Tags don't depend on the name of the object, if a bucket is being shared by multiple teams/users then it is easier to define lifecycle policies using tags. 

Tag policies override bucket policies. 

Best Practices

Using the latest SDK helps in performance gains from :

  • Automatic retries
  • Handling timeouts
  • Parallelised uploads and downloads with Transfer Manager

If some data is being used by an application a fairly high number of times then ElastiCache or CloudFront , Elemental media store will give you better latency, throughput and also help in decreasing S3 requests.

Security

 

  • Encrypt data by default at the bucket level.
  • Encryption status in S3 inventory report for auditing purposes. 
  • Bucket permission checks to check ACLs, or any kind of access at one place. 

Policies are a better option to control access to the bucket instead of ACLs since ACLs are much less flexible than Policies. 

Object ACL 

  • Give permission to read an object or to modify the ACL.

Bucket ACL 

  • Give permission to read or write objects to a bucket.
  • Here, to modify access to an object we need to modify both object ACL and bucket ACL, but by using policies, we can set permissions according to prefix, tags and buckets and it is much easier to update as everything is in one place. 

Blocking public access can be done at an account level which applies this permission policy to all the existing as well as newly created buckets in that account.

We can specify encryption in the put request in which case the object will follow that particular encryption policy.
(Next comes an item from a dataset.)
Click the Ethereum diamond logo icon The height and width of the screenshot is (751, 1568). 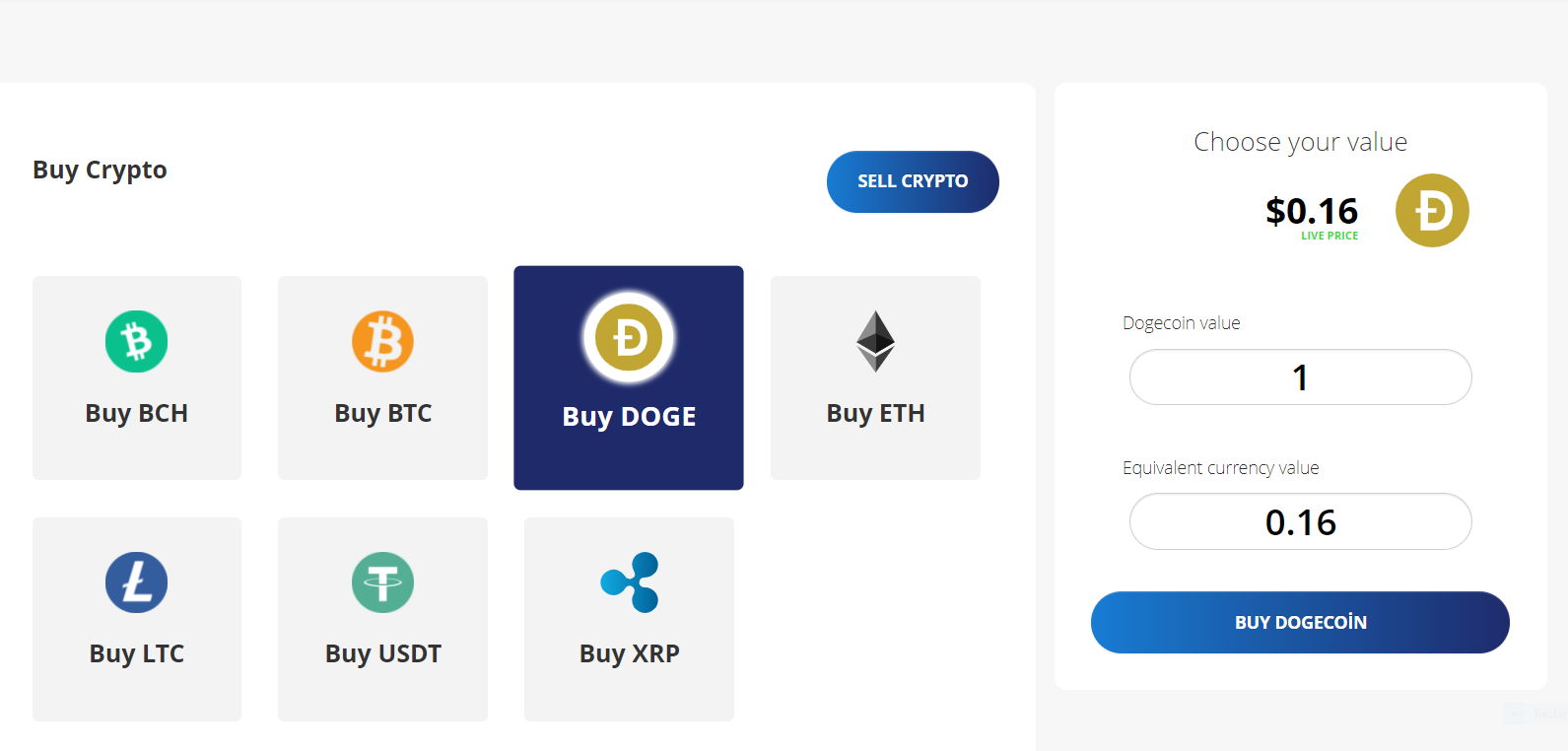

In cases where the encryption policy is not defined then the bucket default is applied. 

If you want to encrypt your existing objects then you can define that as a batch operation.

Managing Objects at Scale

 

Inventory can help us list objects and stats of objects(storage class, creation date, encryption status, replication status, object size, Intelligent Tier access tier etc) when the number of objects is very high, inventory is delivered daily or weekly.

We can use the LIST API as well, but it lists objects 1000 at a time.
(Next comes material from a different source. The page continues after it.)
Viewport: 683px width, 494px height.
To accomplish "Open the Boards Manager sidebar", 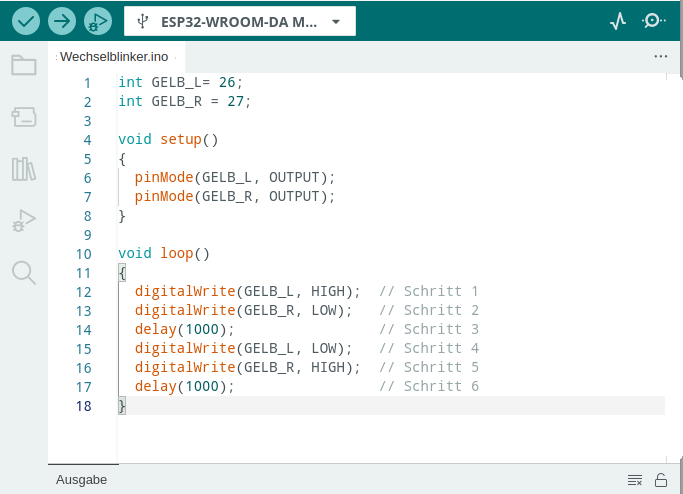I will (x=24, y=118).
AWS Batch Operations : Replace object tag sets, Change object ACLs , Restore objects from Amazon S3 glacier , copy objects, Run AWS Lambda functions. These can be done using the inventory as there is a list of objects inside inventory. There is a completion report about what the batch operation did.

Coupling Batch operation with Lambda functions helps us perform operations at an object level specification by using url encoded json to pass object level parameters. Lambda functions can be used for ML services, any kind of ML operation can be run on a high number of objects using lambda functions. We can also run our own custom code.

Ideally a user should

  • Add metadata to objects.
  • Add lifecycle policies from day one.
  • Even if we don't follow these 2 suggestions, S3 has rules which let us recover the tech debt.

Data Protection Capabilities

Versioning and object lock work within a bucket.

Replication gives us the ability to replicate the data to another bucket to another or same region along with some other controls on the data.

What to replicate (tags, prefix or bucket)

You can change ownership across accounts. 

You can set the storage class of the new and old bucket.

Replication time control : 15 mins replication time backed by AWS SLA

There are 3 metrics, replication latency, bytes pending replication, operations pending replication.

We can set alarms on these metrics. 

If versioning is enabled then each version is indexed by their version ID, if we send a get request then automatically the most recent version is sent as an output. When we delete an object then the index of that version of that object it is substituted by a delete marker. 

Think of it as a stack where newer versions come on top of older ones. 

You can set lifecycle policies to delete older versions of an object.

Object Lock

  • Compliance mode : You can set a retention date and it will retain the object till the time expires.
  • Governance mode : Store data in WORM format, privileged users can modify retention controls.
  • Legal hold : Object is protected till the legal hold exists.